As if blowing off the moral issue that would eventually cost him the election weren't enough, we have to look at what else was wrong with the picture: When you're telling clergy folks that things many Christians regard as sins don't matter, you might not want an admitted philanderer to be the guy introducing you.

Earlier in the campaign, Kerry shared a stage with the Rev. Jesse Jackson, another fella not yet bitten by the monogamy bug, who said moral issues in campaign 2004 were a diversion.

Well, not to the 3.5 million voters who provided President Bush his margin of victory, they weren't. Add to that Kerry's sneaky attempt at demagoguery in addressing the black clergy - the number of black men unemployed in New York City and in prison were "acceptable" to Bush, according to the senator - and you may have a reason why the president got a slightly higher percentage of the black vote this year than in 2000.

Clearly, not quite enough black folks were feeling the Democrats' gross misrepresentation of Bush as a white racist from the Theodore Bilbo school of hang-'em-high politics. The depiction is a lie. Democrats knew it. Kerry knows that a 50 percent unemployment rate among any ethnic or racial group is not acceptable to Bush. The good senator knows that Bush wouldn't be comfortable with the news that there are more black men in prison than in college, even if it were true. (Skeptics suggest that among black men of college age only - 18 to 24 - there are indeed more in college than in prison.)

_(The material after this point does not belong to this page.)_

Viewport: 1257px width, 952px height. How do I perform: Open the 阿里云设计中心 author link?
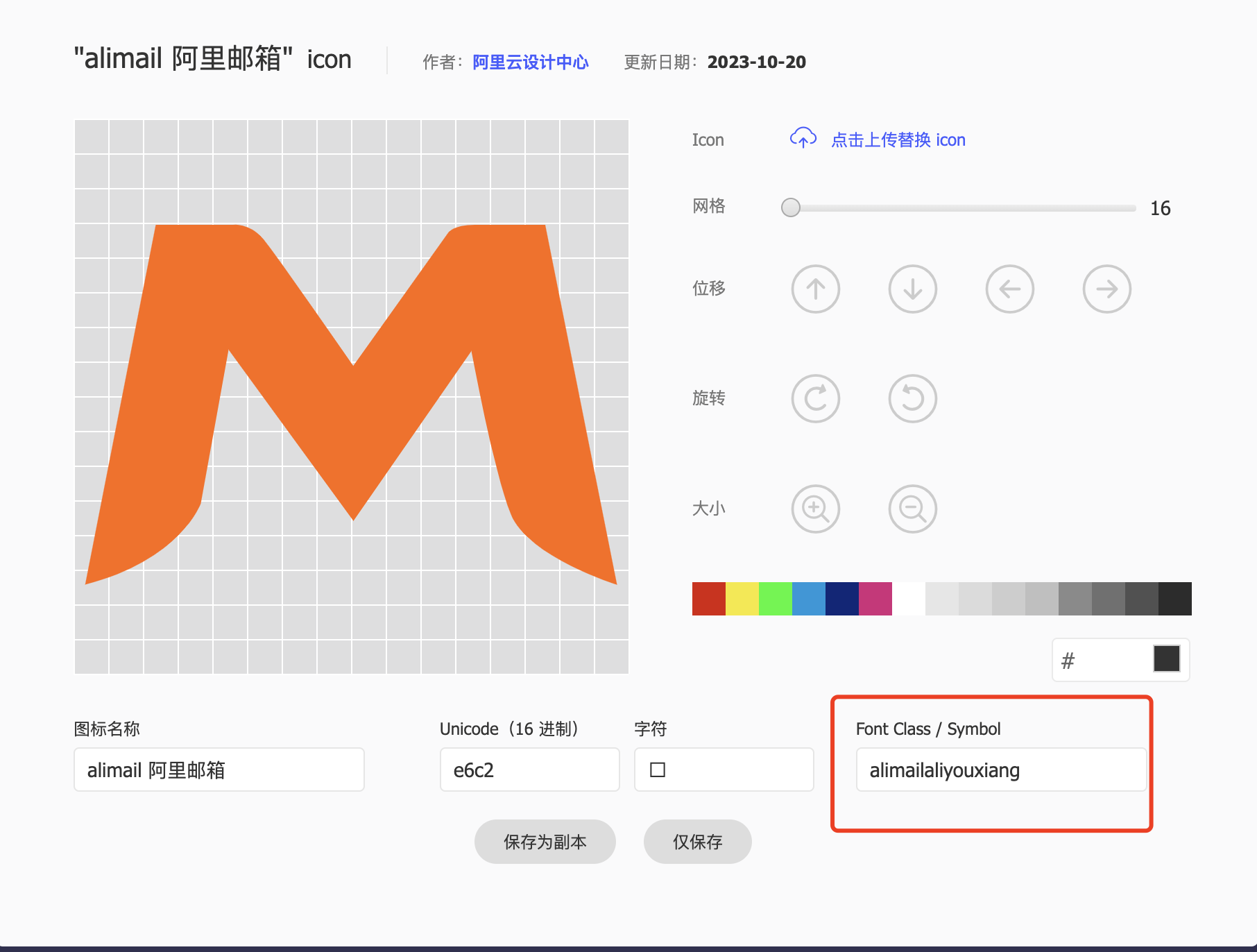[530, 62]
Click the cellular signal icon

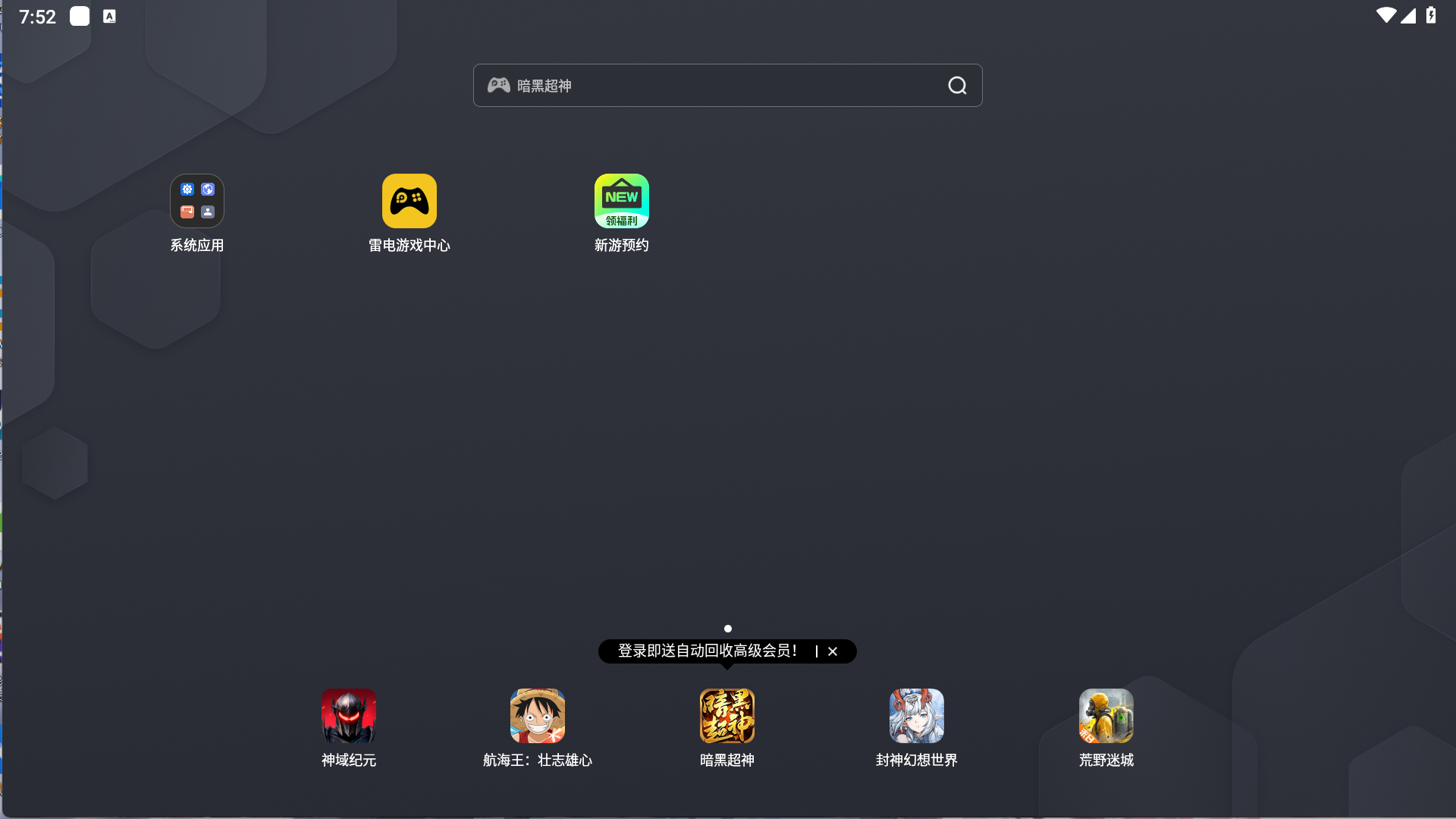(x=1409, y=15)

But assuming that Kerry buys into the "more black men in prison than in college" mantra constantly being chanted by black leaders skilled at massaging victimhood, that leaves a couple of questions that might also indicate why the Democrats got creamed not only in the presidential race, but in congressional races as well.

What, precisely, could a President Kerry have done about more black men being in prison than in college than a President Bush has done, or that a President Clinton did in eight years before him?

The truth is: nothing.

When Kerry campaigned on a promise of reforming education from his chair in the Oval Office, he was making a promise he knew he couldn't keep. In all fairness, Bush has made the same promise and knows the same thing. The best thing a President Kerry could have done and President Bush can do for America's schools is to dismantle the Department of Education, not fund it.

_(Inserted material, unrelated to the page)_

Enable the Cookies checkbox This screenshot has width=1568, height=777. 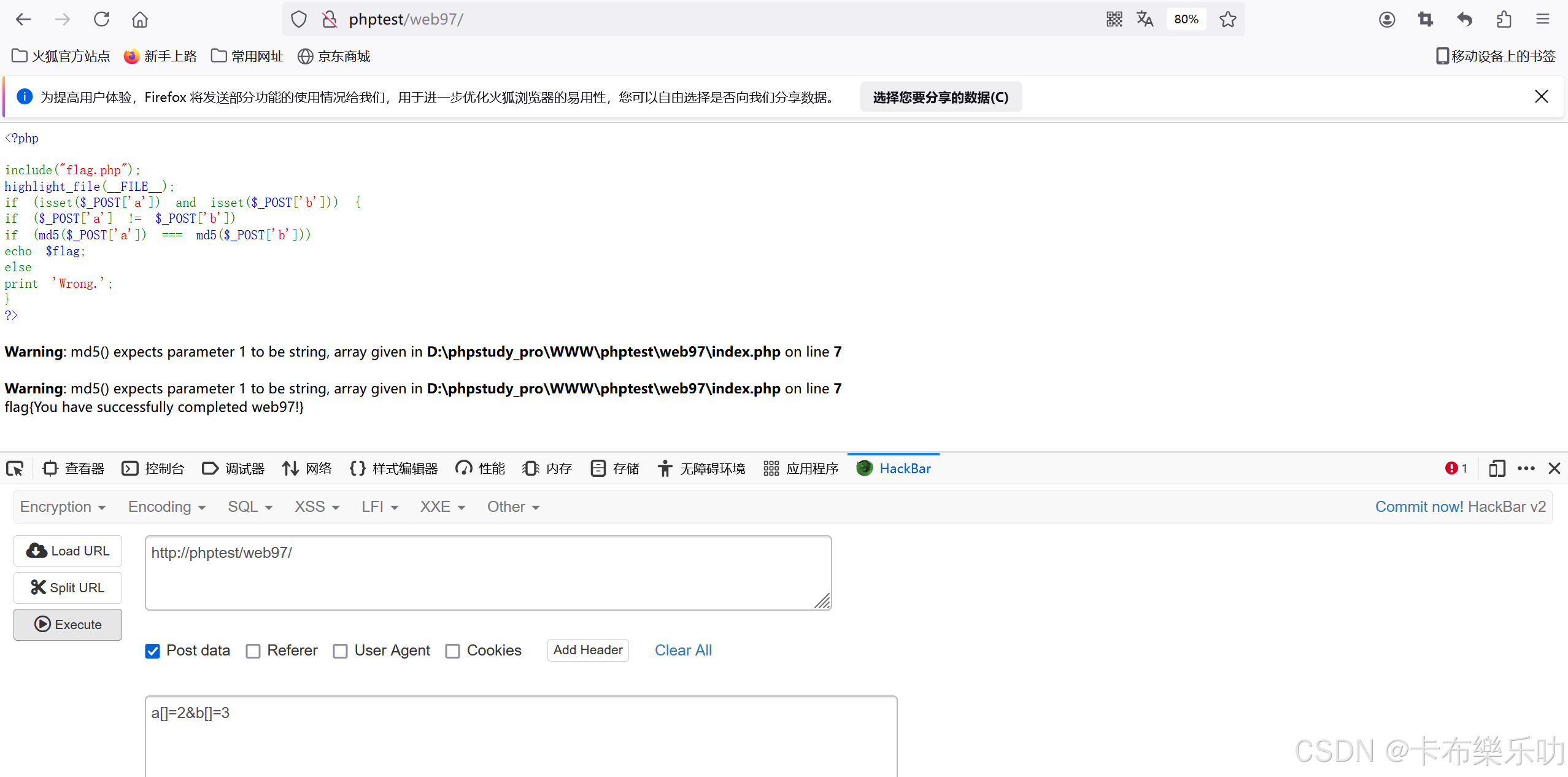click(453, 651)
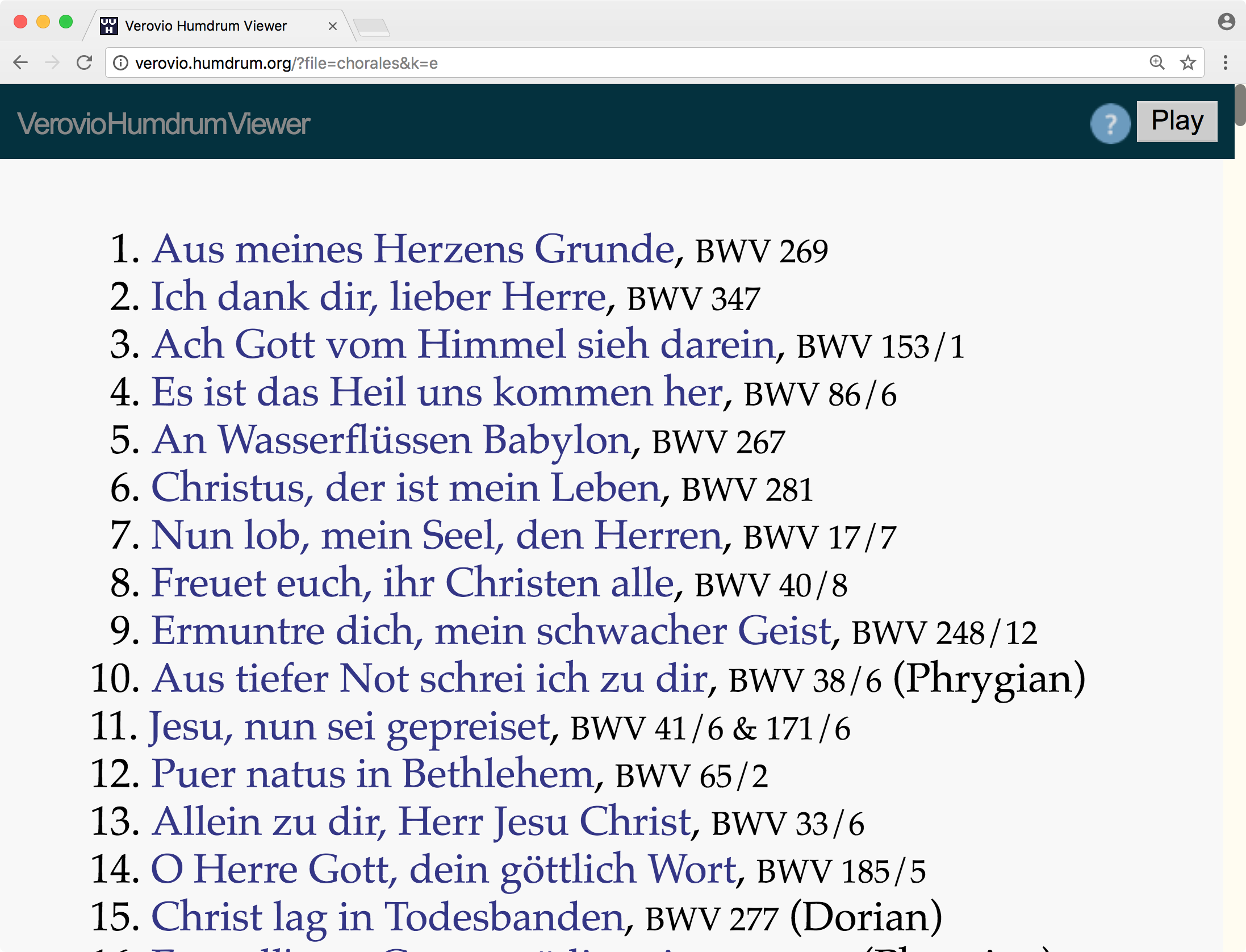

And how, exactly, do we separate that disproportionate number of black men in prison from the moral issues of our time?

Aren't most of the black juveniles committing crimes - who will go on to become those black men filling our prisons - from single-parent households where the mother is too poor and too young to raise children? How is that not a moral issue? What Christian church shouts "amen!" and "hallelujah!" to poverty-stricken teen mothers having children out of wedlock?

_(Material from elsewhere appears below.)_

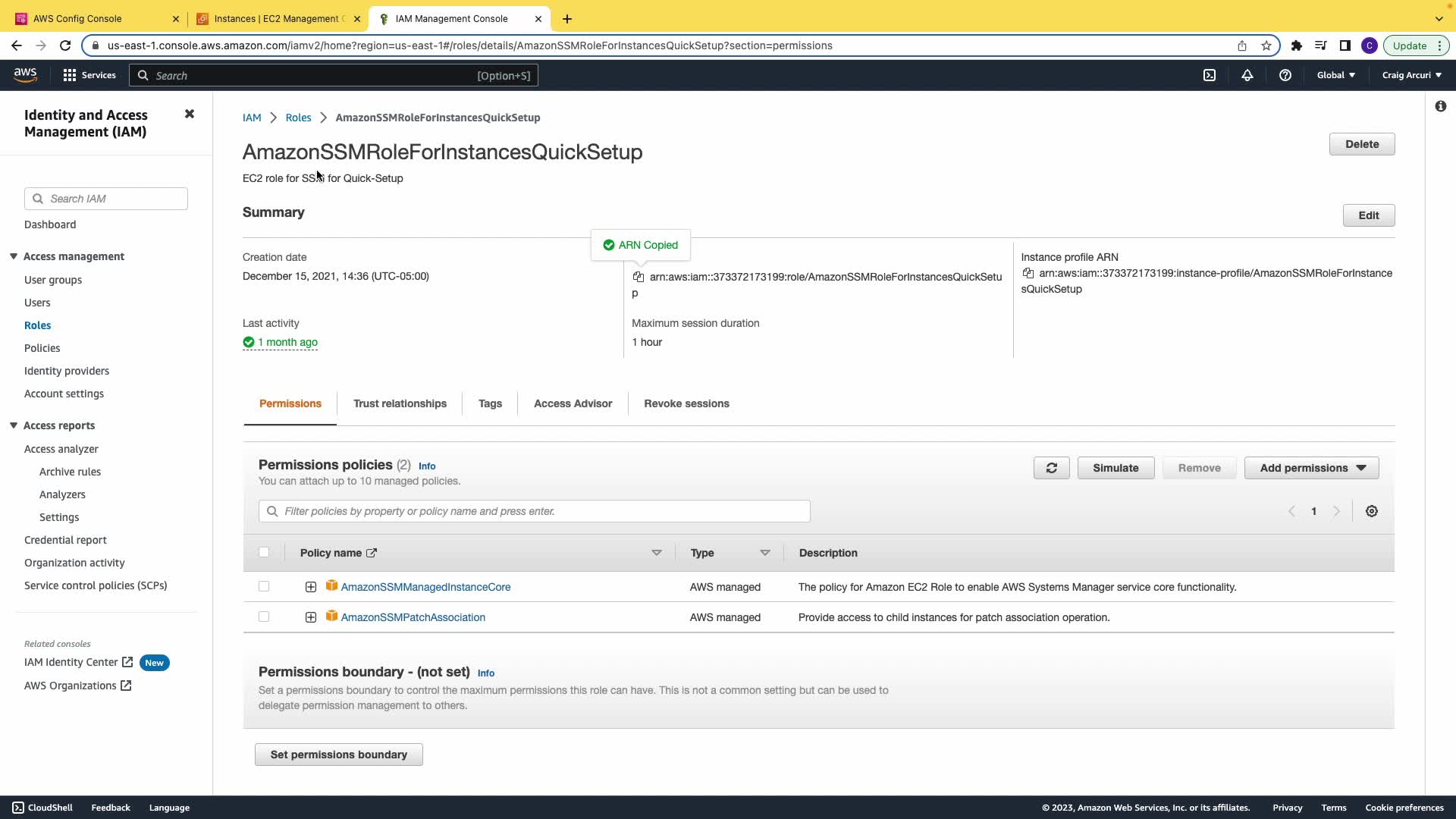Check the AmazonSSMPatchAssociation policy row
The width and height of the screenshot is (1456, 819).
(264, 617)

That was a no-no in the Roman Catholic Church I grew up in, as were abortion, adultery, "living in sin," drug use, prostitution (either on the consumer or provider side) and, at the risk of sounding homophobic and woefully out of step with political correctness, homosexuality.

There are enough devout Christians - Catholics and non-Catholics - who still cling to the traditional list of what is and is not a sin. It doesn't matter if you agree with them. The bottom line is that these folks will go to the ballot box and cast their votes based on what they - not elected officials or journalists or activist groups - feel are the great moral issues of the day.

Kerry must have had some inkling that many black Christians feel the same way, especially about the issue of gay marriage. That's why he attempted to make his pre-emptive strike a week before the election in hopes of steering enough black votes his way to swing the election.

It didn't work. Considering the folks he had stumping for him - Messrs. Clinton and Jackson - it's no wonder it didn't. That should be a lesson learned for Democrats who want to regain the White House in 2008.

Sometimes, people do consider the source.